Corte de benefícios fiscais e taxação de apostas e fintechs

Medidas visam aumentar arrecadação e garantir orçamento de 2026.

Senado aprova projeto que reduz benefícios fiscais e eleva tributação de apostas e fintechs para aumentar arrecadação.

O impacto do corte de benefícios fiscais

A recente aprovação do projeto de lei que reduz os benefícios fiscais federais em 10% e eleva a tributação sobre apostas online e fintechs representa uma mudança significativa na política fiscal do Brasil. Com um cenário econômico desafiador, o governo busca alternativas para aumentar a arrecadação e garantir a sustentabilidade do orçamento de 2026. As medidas, que foram aprovadas pelo Senado com 62 votos a favor, visam atender à pressão para o cumprimento das regras fiscais estabelecidas pelo arcabouço fiscal.

O que muda com a nova legislação?

O PLP 128/2025, que agora segue para sanção presidencial, estabelece um corte linear de 10% em diversos incentivos fiscais, abrangendo tributos como PIS/Pasep, Cofins, IPI e Imposto de Renda da Pessoa Jurídica (IRPJ). As alterações atingirão os benefícios listados na Lei Orçamentária de 2026 e introduzirão regras mais rígidas de transparência e controle sob a Lei de Responsabilidade Fiscal, garantindo avaliações periódicas a cada cinco anos. No entanto, imunidades e programas sociais como o Minha Casa, Minha Vida permanecem protegidos.

Aumento da tributação em apostas e fintechs

Outro ponto crucial do projeto é o aumento da tributação sobre a receita bruta das casas de apostas, que passará de 12% para 15% até 2028. Essa mudança será uma importante fonte de receita, com parte dos recursos destinados à seguridade social e ações na área da saúde. Além disso, a proposta endurece a fiscalização sobre as apostas, responsabilizando empresas e instituições financeiras que promovam operações não autorizadas.

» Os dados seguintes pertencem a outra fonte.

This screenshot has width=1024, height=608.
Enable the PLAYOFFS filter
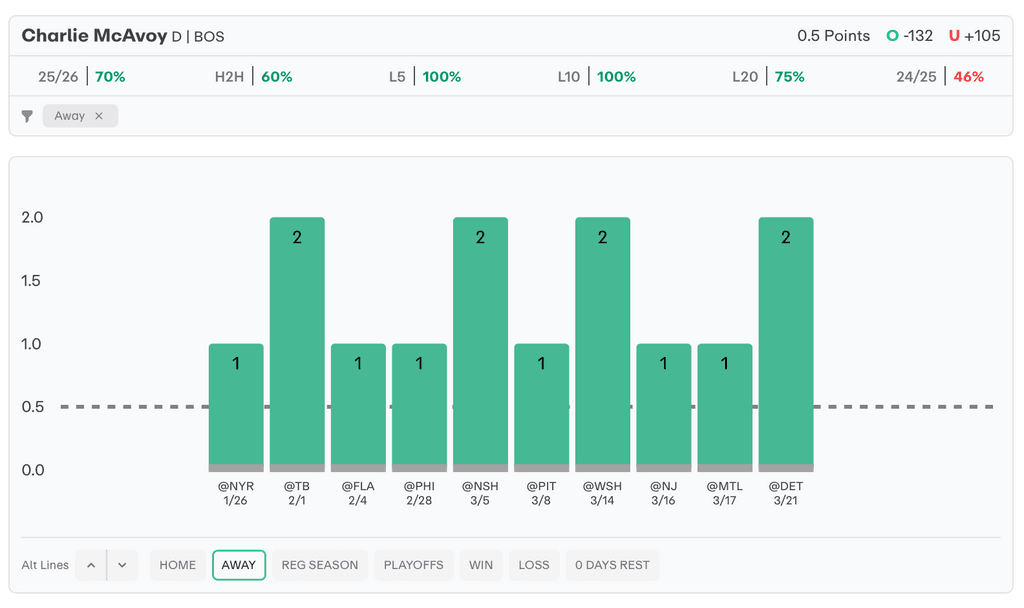click(414, 565)
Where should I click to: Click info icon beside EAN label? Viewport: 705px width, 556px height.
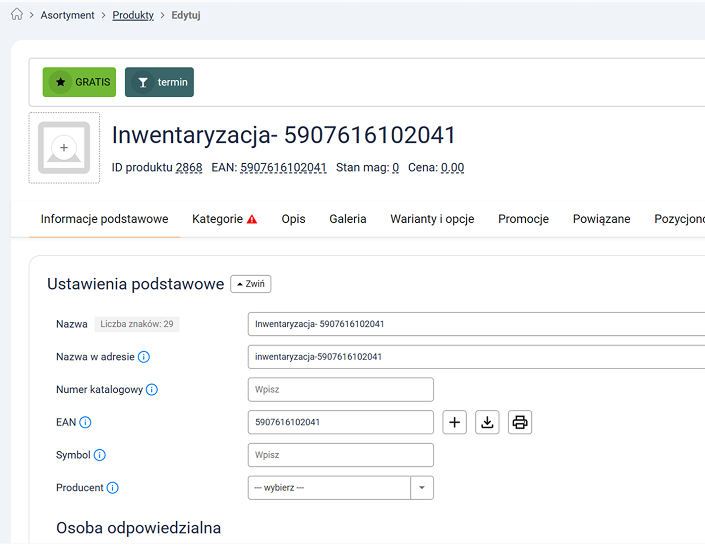(85, 423)
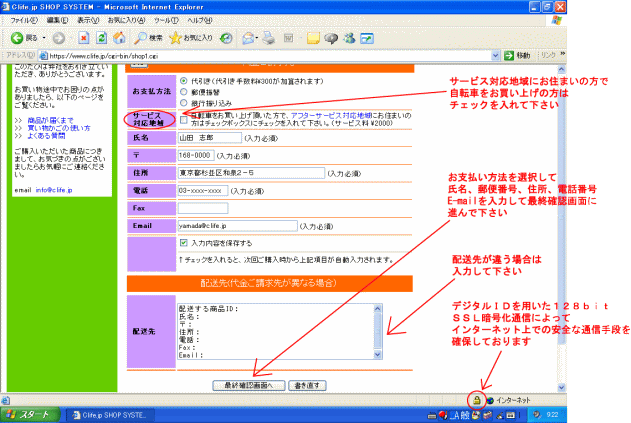
Task: Open the よくある質問 link in sidebar
Action: click(45, 134)
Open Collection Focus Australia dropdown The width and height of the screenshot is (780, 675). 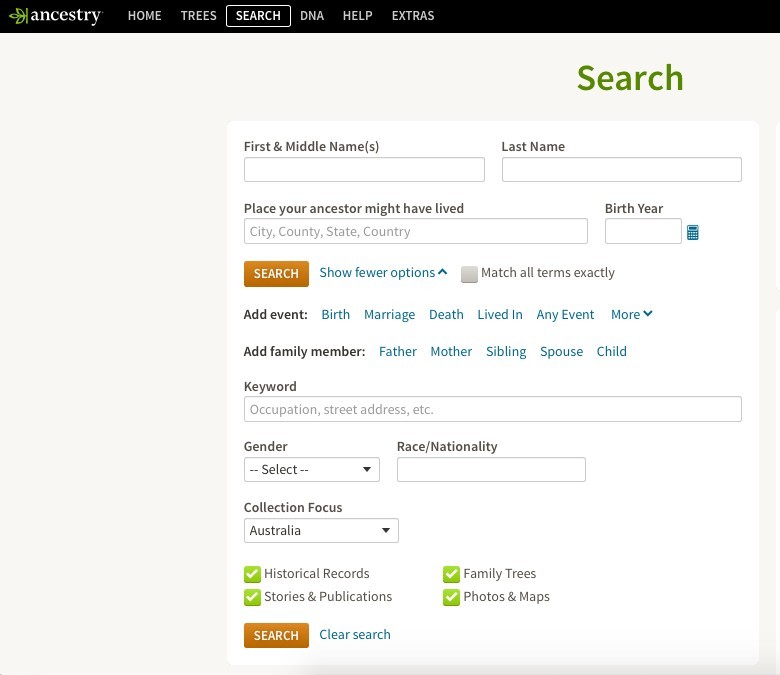pyautogui.click(x=321, y=531)
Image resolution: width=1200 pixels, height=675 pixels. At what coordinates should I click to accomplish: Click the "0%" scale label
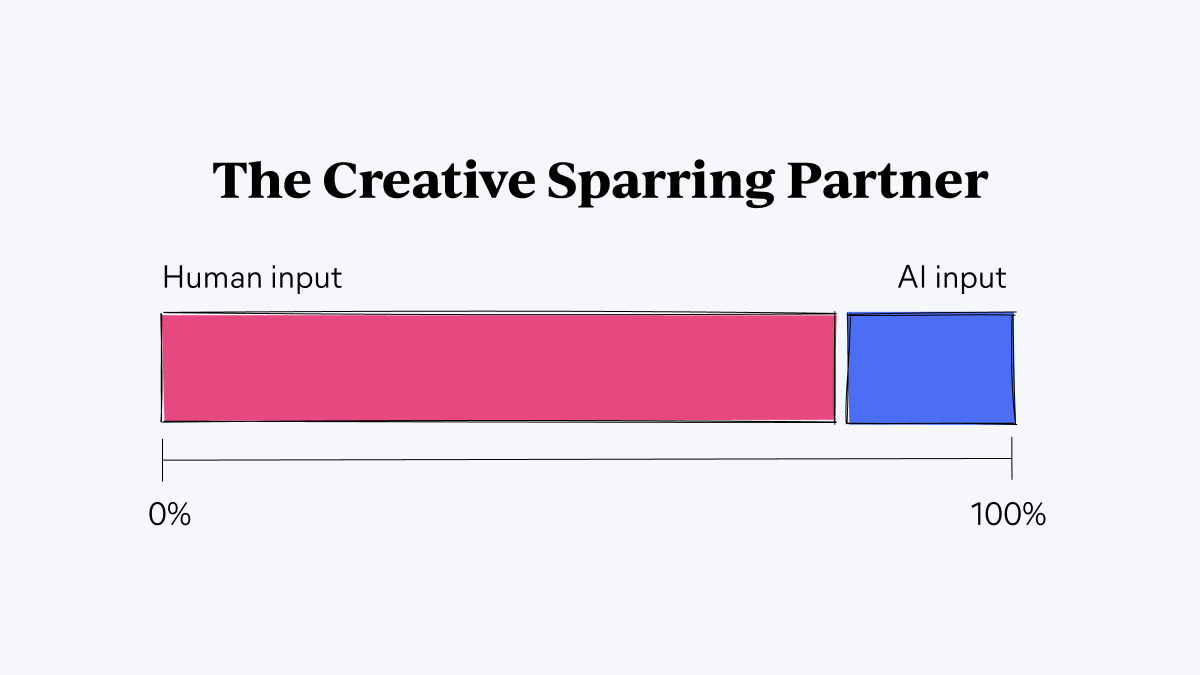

Consequências e expectativas

O Ministério da Fazenda estima que as novas medidas podem gerar uma arrecadação adicional de cerca de R$ 20 bilhões em 2026. Isso é crucial para evitar cortes em emendas parlamentares e garantir o cumprimento da meta de superávit primário de 0,25% do PIB prevista para o próximo ano. A maior parte das mudanças deve entrar em vigor em 1º de janeiro de 2026, respeitando o prazo constitucional da noventena para alterações tributárias.

Com a aprovação unânime nas duas casas do Congresso, o projeto representa uma das votações mais significativas da agenda econômica do final do ano. As expectativas são altas, e a implementação das novas regras poderá ter um impacto profundo na economia brasileira nos próximos anos.